• Exercise goal
Copy the items below word for word, starting at the very beginning and ending at the line that contains "click(x=789, y=270)", with both ends included. Leave out the pictures.

[start of Given records]

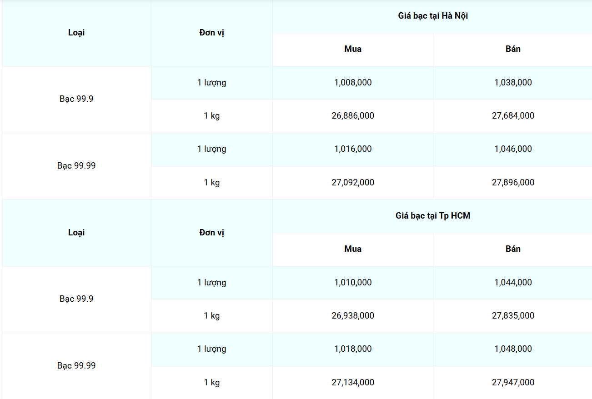The image size is (592, 399).
Task: Click the 27,835,000 price value
Action: click(513, 316)
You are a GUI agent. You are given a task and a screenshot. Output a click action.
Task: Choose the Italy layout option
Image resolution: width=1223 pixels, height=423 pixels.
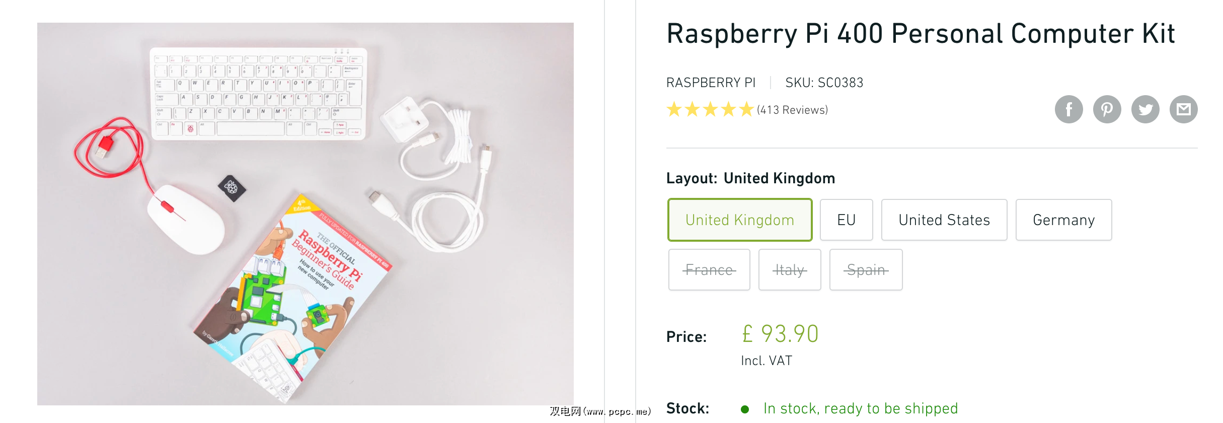click(x=789, y=270)
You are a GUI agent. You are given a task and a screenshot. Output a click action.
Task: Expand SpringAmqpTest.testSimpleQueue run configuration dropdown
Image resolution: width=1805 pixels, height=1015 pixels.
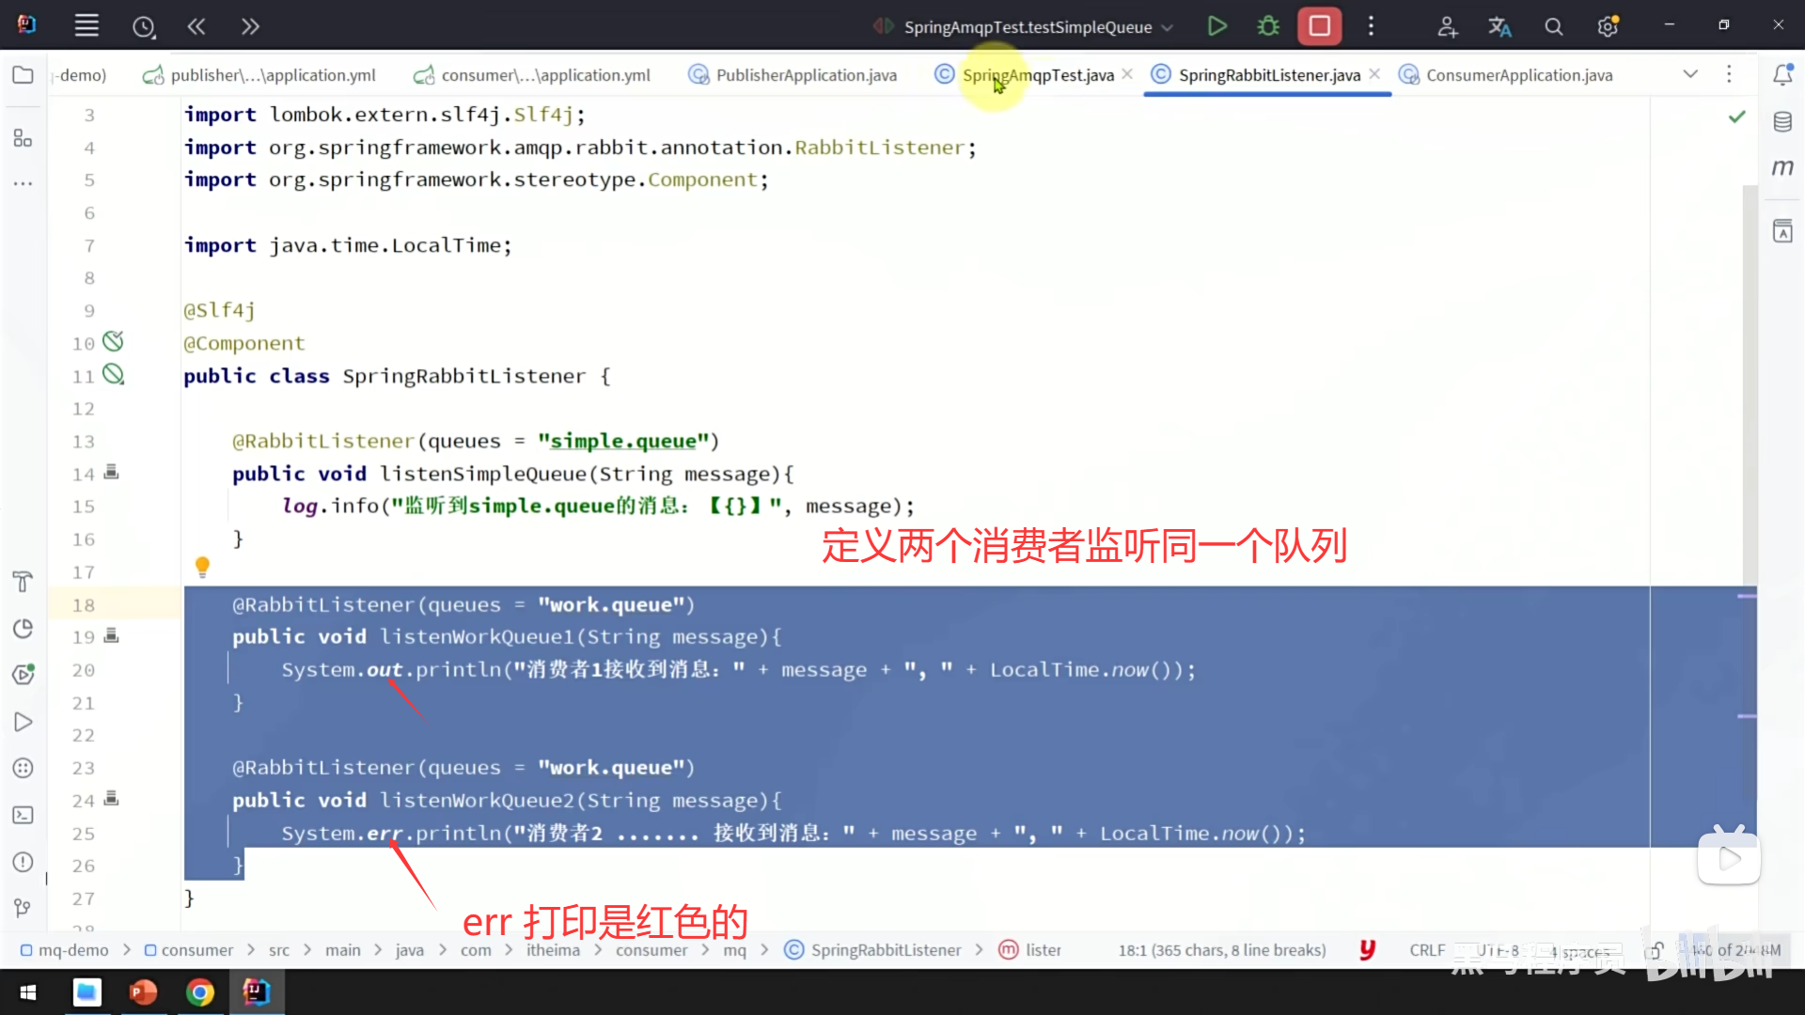coord(1167,27)
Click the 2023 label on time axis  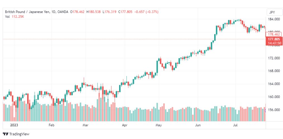tap(14, 125)
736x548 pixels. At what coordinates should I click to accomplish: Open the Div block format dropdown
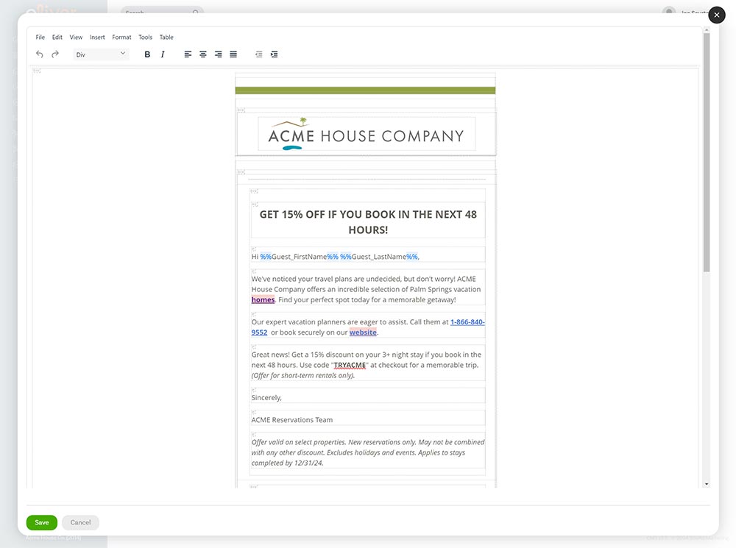[x=99, y=54]
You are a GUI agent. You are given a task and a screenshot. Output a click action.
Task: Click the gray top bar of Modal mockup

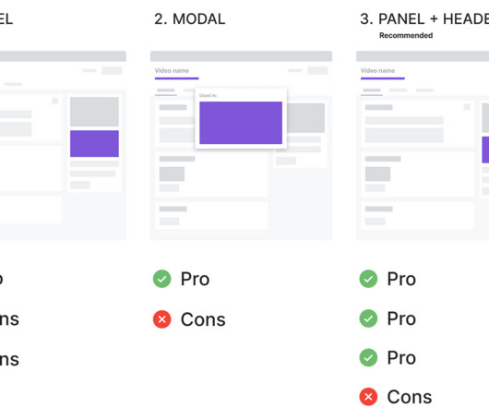(x=241, y=56)
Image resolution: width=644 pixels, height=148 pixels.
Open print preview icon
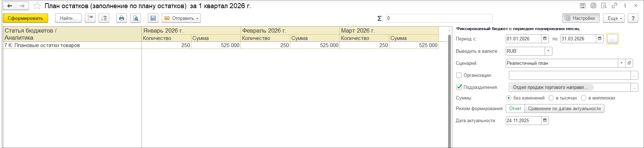[x=135, y=18]
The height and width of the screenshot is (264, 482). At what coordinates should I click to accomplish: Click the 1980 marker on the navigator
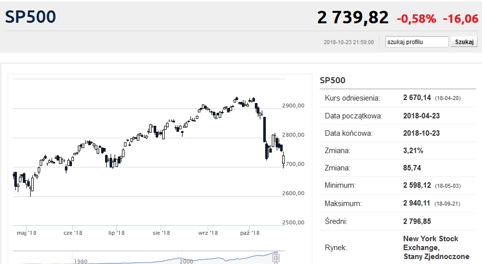tap(81, 261)

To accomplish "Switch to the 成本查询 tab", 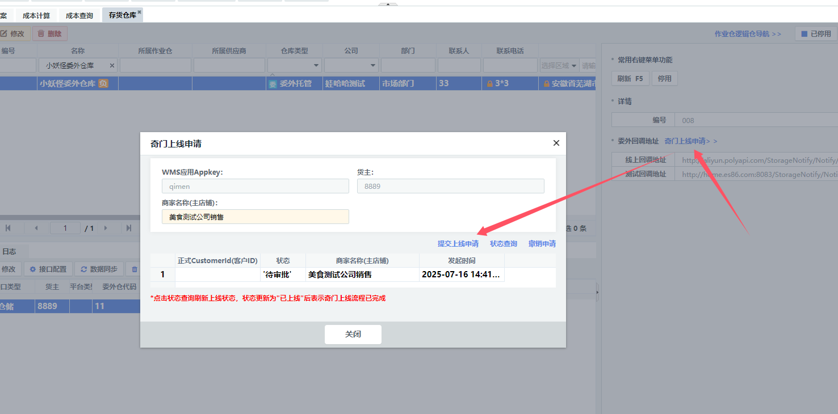I will 79,16.
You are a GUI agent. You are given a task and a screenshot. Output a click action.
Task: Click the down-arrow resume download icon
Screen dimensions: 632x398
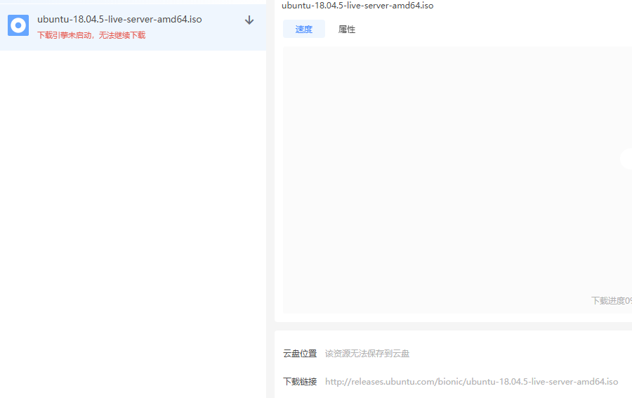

[end of Given records]

• Task result
The image size is (592, 399).
Task: Click the 27,835,000 price value
Action: click(513, 316)
You are a GUI agent. You are given a task and a screenshot. Output a click action.
Task: Choose the Italy layout option
Image resolution: width=1223 pixels, height=423 pixels.
click(x=789, y=270)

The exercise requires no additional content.